• [TOEGEWEZEN OPDRACHT 1]:
Vertaal de zin "Bij het doen van de oefeningen was elke deelnemer alleen." uit de tekst over het meditatieonderzoek naar het Engels.
• [TOEGEWEZEN OPDRACHT 2]:
Hoe vaak en hoe lang per keer oefenden de groepen volgens de tekst over het meditatieonderzoek?

• [AANGELEVERDE TEKST]:
· · · · ·

Recent onderzocht het befaamde Max Planck instituut (DE) wat de verschillende technieken precies doen voor onze hersenen. Het onderzoek laat zien dat de ene techniek beter is voor het aanscherpen van het concentratievermogen en de andere beter is voor het beperken van ervaren sociale stress. Met dit onderscheid zou het makkelijker kunnen worden om de juiste mind-bodytechniek te kiezen voor je patiënt.

 

Intensief onderzoek

Gedurende drie maanden oefenden drie verschillende groepen een andere techniek. Ze deden dit zes dagen per week een half uur per dag. De eerste groep trainde volgens het gestandaardiseerde Mindfulness-Based Stress Reduction Programme. De andere twee trainden klassieke meditatie inclusief partneroefeningen. De partneroefeningen verschilden per groep, maar waren allebei een vorm van contemplatieve dyaden. Bij contemplatieve dyaden stellen twee personen zich open en beschouwelijk naar elkaar op.

 

Bij de groep die de Mindfulness-Based Stress Reduction Programme deed werd ademhalingsmeditatie beoefend en werd op sensaties gericht in het lichaam (body scan) of daarbuiten op visuele of auditieve stimuli. Bij het doen van de oefeningen was elke deelnemer alleen.

· · · · ·

• [GEËXTRAHEERDE REGELS]:
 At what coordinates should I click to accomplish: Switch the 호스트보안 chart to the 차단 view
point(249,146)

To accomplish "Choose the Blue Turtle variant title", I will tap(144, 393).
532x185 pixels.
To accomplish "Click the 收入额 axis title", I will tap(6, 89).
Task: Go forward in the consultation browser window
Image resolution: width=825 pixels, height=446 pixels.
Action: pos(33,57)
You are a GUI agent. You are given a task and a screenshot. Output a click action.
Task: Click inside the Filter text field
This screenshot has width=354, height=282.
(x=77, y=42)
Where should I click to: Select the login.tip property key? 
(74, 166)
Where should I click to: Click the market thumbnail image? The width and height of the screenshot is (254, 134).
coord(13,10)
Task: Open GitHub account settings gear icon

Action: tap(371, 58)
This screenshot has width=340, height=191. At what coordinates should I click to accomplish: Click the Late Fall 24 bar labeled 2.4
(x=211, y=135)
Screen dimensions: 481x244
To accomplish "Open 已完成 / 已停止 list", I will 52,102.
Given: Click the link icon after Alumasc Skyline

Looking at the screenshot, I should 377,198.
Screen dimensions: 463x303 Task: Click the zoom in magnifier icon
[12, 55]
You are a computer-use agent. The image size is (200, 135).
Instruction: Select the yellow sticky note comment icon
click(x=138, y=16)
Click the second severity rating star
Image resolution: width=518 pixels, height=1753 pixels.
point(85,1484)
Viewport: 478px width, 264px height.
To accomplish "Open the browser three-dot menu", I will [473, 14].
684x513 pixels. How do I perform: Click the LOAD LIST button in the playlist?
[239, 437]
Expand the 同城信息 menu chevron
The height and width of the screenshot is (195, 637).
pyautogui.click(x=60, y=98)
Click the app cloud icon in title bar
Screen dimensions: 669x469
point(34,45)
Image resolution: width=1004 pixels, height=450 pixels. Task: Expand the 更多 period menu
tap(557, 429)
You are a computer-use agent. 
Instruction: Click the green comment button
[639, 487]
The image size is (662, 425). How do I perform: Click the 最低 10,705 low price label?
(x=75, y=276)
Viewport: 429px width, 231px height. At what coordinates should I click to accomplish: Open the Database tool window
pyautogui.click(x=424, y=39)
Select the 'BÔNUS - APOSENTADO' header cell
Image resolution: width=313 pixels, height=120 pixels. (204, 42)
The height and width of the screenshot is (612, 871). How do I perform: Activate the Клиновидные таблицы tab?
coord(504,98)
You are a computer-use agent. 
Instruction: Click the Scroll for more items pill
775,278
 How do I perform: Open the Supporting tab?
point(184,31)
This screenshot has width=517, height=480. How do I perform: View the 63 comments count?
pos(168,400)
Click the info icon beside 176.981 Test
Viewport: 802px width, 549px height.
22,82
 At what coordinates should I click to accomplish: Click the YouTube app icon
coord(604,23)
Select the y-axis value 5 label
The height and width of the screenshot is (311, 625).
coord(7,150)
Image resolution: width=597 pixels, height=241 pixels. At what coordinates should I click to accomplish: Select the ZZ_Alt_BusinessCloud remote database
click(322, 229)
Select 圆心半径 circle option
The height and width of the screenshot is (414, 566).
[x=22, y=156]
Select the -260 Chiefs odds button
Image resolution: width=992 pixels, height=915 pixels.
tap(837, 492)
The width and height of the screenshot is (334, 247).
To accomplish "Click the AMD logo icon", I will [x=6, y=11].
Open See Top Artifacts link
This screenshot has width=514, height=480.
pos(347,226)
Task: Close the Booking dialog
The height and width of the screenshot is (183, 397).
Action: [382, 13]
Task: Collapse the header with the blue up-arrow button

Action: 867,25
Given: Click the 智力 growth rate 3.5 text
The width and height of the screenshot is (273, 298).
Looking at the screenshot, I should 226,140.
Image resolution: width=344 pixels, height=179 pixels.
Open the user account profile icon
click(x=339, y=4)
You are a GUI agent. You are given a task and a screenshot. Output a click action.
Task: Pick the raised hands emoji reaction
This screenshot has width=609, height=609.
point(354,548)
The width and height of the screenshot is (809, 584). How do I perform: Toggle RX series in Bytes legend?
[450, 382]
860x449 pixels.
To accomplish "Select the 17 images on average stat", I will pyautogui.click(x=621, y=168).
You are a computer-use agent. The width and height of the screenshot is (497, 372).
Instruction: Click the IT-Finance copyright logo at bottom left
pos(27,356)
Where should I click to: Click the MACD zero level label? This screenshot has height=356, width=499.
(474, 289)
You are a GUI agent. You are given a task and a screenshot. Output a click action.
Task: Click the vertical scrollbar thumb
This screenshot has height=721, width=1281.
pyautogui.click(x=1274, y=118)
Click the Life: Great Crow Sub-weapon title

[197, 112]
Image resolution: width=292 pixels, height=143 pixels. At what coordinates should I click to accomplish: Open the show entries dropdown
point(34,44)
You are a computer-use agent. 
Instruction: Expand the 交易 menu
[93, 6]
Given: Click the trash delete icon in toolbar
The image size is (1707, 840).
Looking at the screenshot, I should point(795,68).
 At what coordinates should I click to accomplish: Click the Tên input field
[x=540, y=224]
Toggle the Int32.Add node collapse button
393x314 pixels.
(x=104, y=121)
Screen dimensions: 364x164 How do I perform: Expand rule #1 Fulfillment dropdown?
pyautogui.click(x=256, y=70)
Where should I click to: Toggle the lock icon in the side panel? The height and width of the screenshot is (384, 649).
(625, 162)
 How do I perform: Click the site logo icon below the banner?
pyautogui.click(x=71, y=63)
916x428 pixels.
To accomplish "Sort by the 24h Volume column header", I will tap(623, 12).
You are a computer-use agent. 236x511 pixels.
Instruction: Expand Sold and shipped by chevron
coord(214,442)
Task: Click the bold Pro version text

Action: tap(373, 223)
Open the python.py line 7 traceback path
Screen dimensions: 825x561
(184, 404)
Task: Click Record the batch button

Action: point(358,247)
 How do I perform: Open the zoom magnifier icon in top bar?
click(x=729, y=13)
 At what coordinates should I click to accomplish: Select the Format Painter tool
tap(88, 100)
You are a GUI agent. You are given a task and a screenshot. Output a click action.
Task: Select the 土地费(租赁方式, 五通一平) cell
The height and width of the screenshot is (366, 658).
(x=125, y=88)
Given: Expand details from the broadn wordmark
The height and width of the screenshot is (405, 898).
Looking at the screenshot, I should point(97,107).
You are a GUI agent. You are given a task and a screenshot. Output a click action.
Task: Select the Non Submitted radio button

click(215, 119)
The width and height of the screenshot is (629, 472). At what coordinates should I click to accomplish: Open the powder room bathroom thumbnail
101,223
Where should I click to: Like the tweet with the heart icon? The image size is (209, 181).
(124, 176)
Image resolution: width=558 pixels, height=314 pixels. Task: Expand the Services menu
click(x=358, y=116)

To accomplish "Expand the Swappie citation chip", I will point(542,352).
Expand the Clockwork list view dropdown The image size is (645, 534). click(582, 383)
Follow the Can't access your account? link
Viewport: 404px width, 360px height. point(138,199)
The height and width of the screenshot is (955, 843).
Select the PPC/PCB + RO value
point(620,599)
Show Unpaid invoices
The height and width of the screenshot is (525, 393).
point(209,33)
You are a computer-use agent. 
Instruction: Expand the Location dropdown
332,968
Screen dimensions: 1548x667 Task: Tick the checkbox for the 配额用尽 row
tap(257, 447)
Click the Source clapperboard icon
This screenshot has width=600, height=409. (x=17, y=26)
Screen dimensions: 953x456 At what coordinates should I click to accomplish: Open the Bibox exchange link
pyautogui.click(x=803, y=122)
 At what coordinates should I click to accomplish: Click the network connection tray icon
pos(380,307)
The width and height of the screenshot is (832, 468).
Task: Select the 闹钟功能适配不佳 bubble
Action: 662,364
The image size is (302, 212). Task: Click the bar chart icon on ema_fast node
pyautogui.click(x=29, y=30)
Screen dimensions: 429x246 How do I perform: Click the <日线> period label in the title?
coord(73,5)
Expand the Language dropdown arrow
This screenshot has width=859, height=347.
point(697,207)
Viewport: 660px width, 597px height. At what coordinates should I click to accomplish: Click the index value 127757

· · · · ·

• [RESULTAAT OPDRACHT 1]:
While doing the exercises, each participant was alone.

• [RESULTAAT OPDRACHT 2]:
Zes dagen per week, een half uur per dag.